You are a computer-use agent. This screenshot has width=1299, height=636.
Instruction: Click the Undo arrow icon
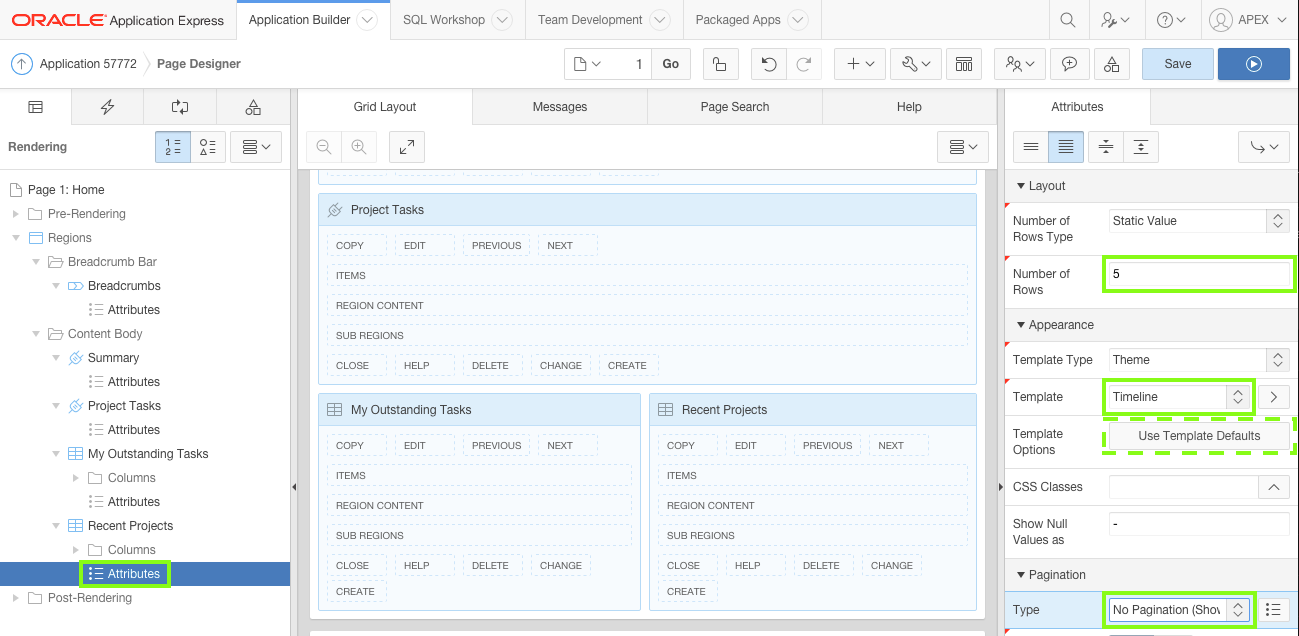(x=768, y=64)
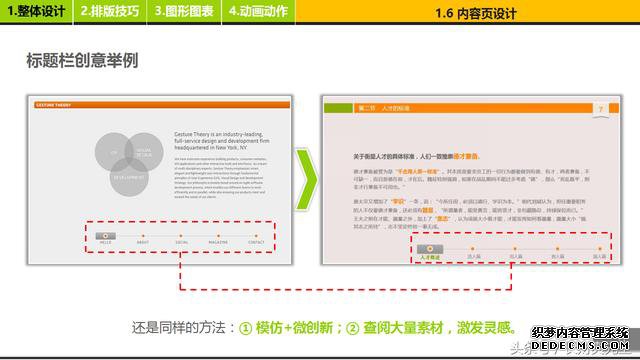640x360 pixels.
Task: Select the left Gesture Theory sample thumbnail
Action: (160, 180)
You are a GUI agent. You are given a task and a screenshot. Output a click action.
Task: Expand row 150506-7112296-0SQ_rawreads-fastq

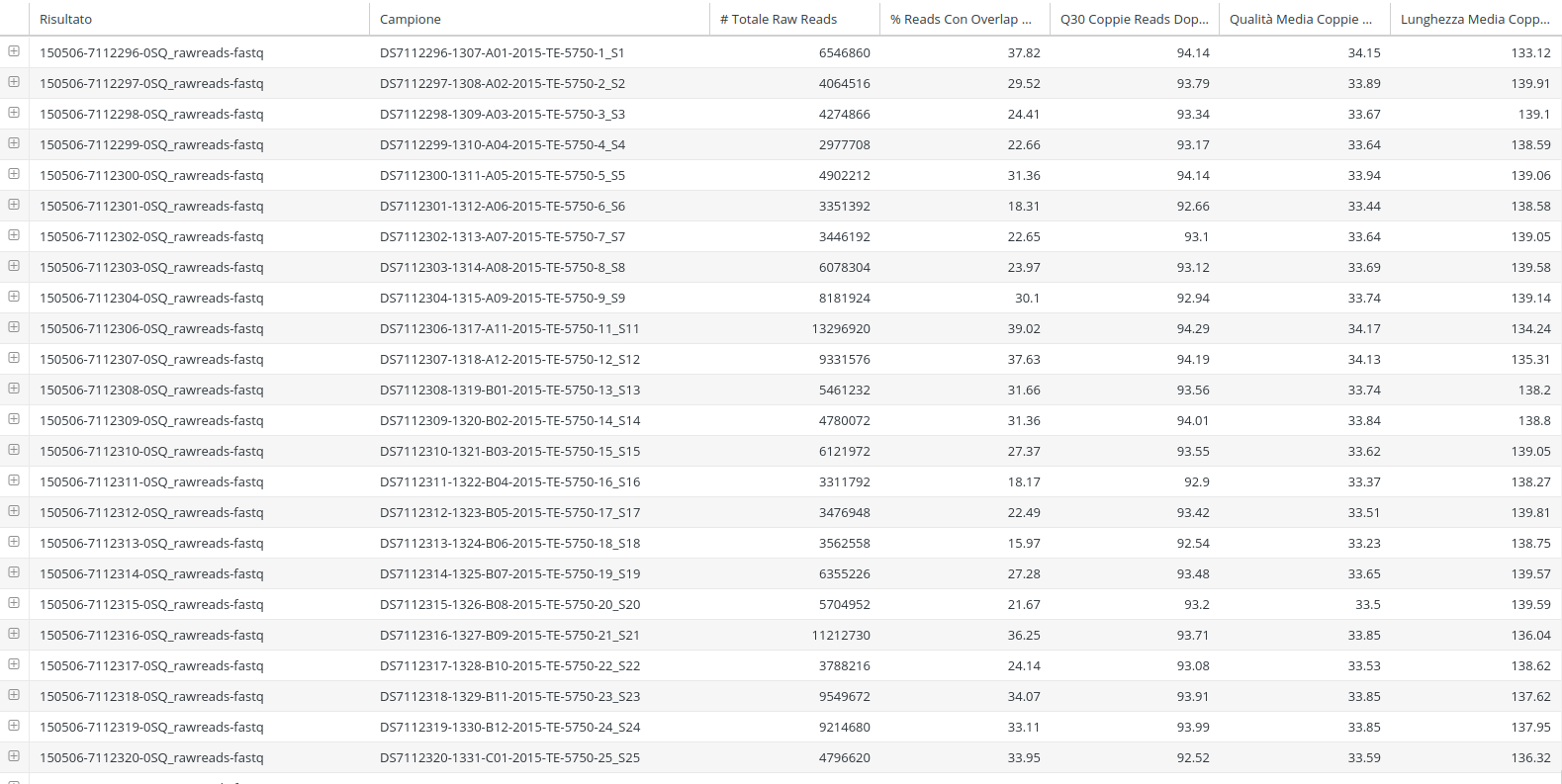[x=14, y=51]
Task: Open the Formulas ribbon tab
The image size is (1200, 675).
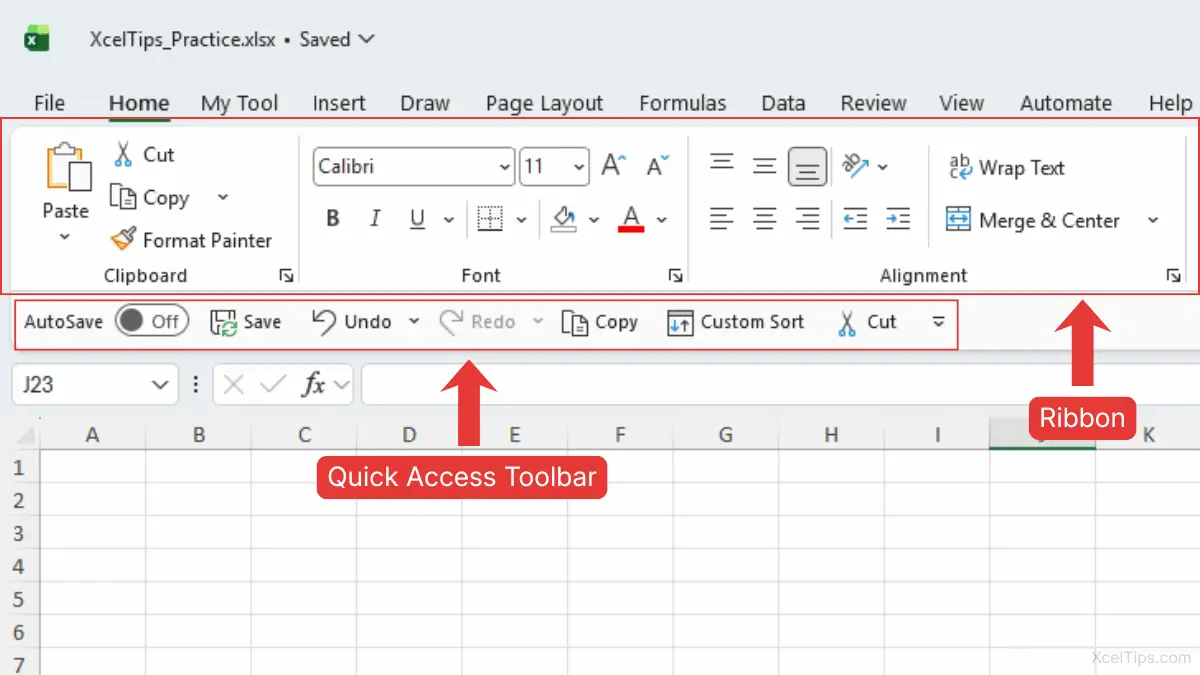Action: point(682,103)

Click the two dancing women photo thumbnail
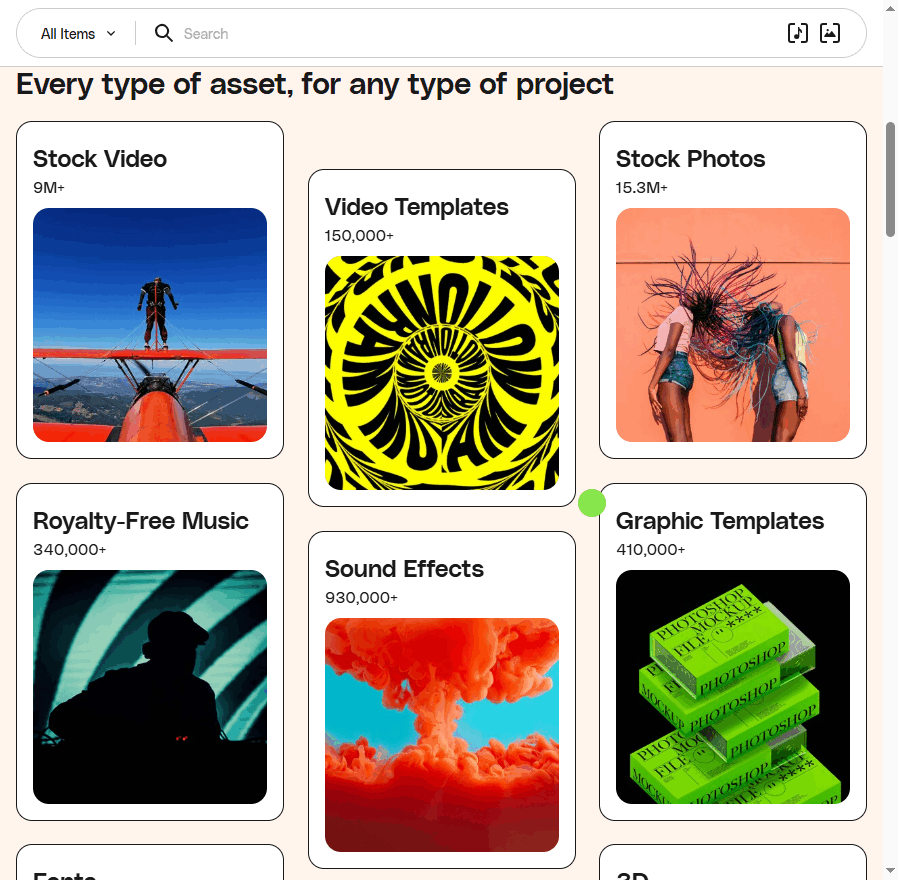coord(733,325)
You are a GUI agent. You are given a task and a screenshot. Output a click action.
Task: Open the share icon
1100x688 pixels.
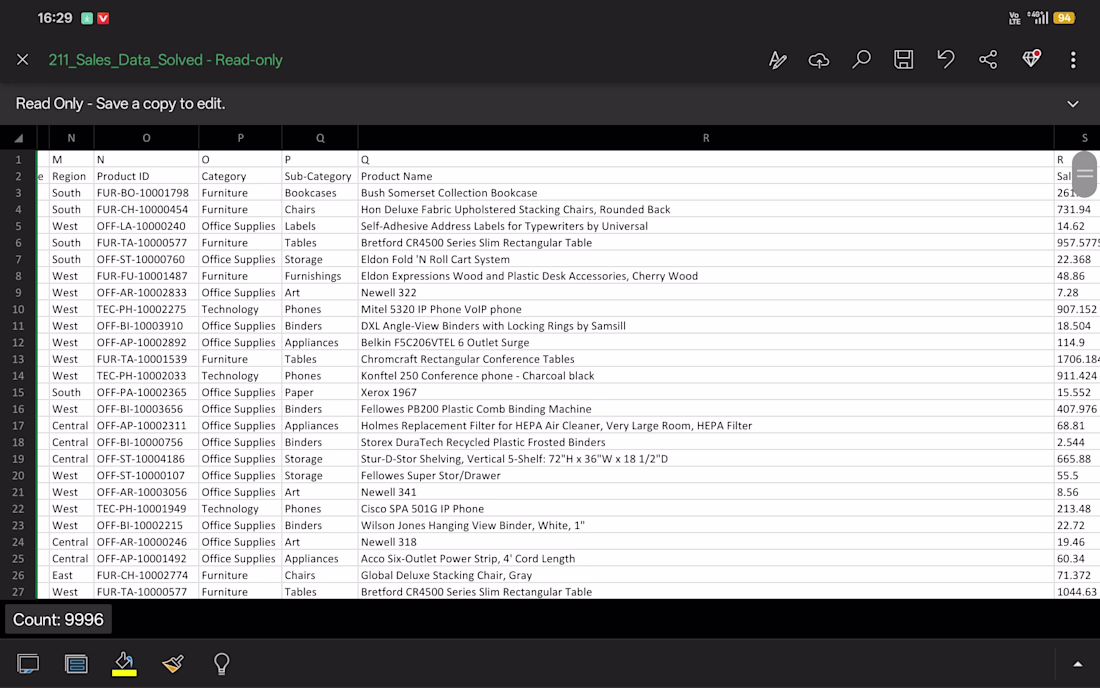pyautogui.click(x=988, y=60)
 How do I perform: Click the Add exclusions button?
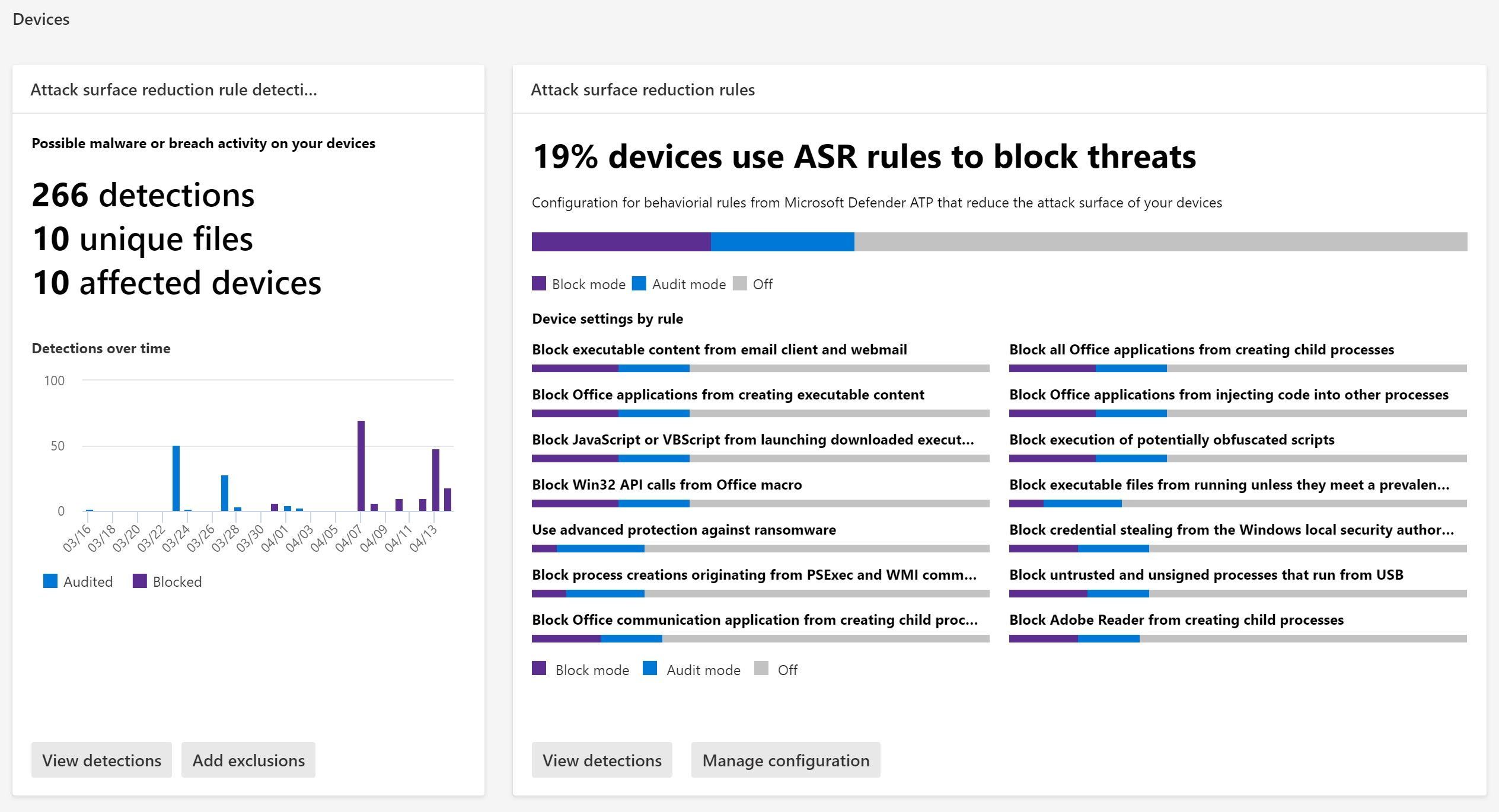click(x=248, y=760)
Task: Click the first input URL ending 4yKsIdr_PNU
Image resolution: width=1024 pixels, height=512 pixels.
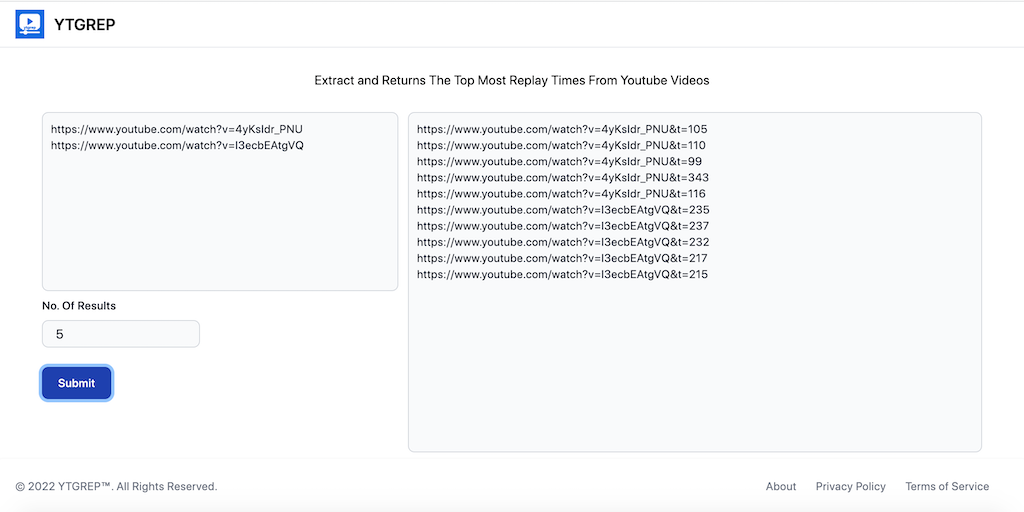Action: [x=176, y=129]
::::
When you copy the data above, keep each line exact and omit the pictures.

You are a computer-use agent. This screenshot has width=1299, height=636.
Instruction: Click the Undo arrow icon
(x=768, y=64)
640x360 pixels.
Task: Select the left Gesture Theory sample thumbnail
Action: (160, 180)
You are a GUI agent. You are given a task and a screenshot. Output a click action.
Task: Expand row 150506-7112296-0SQ_rawreads-fastq

[x=14, y=51]
Task: Open the Formulas ribbon tab
The image size is (1200, 675).
Action: point(682,103)

Click the two dancing women photo thumbnail
coord(733,325)
You are a GUI agent. You are given a task and a screenshot. Output a click action.
Task: Open the share icon
1100x688 pixels.
pyautogui.click(x=988, y=60)
 How do I perform: Click the Add exclusions button?
click(x=248, y=760)
Task: Click the first input URL ending 4yKsIdr_PNU
Image resolution: width=1024 pixels, height=512 pixels.
Action: [x=176, y=129]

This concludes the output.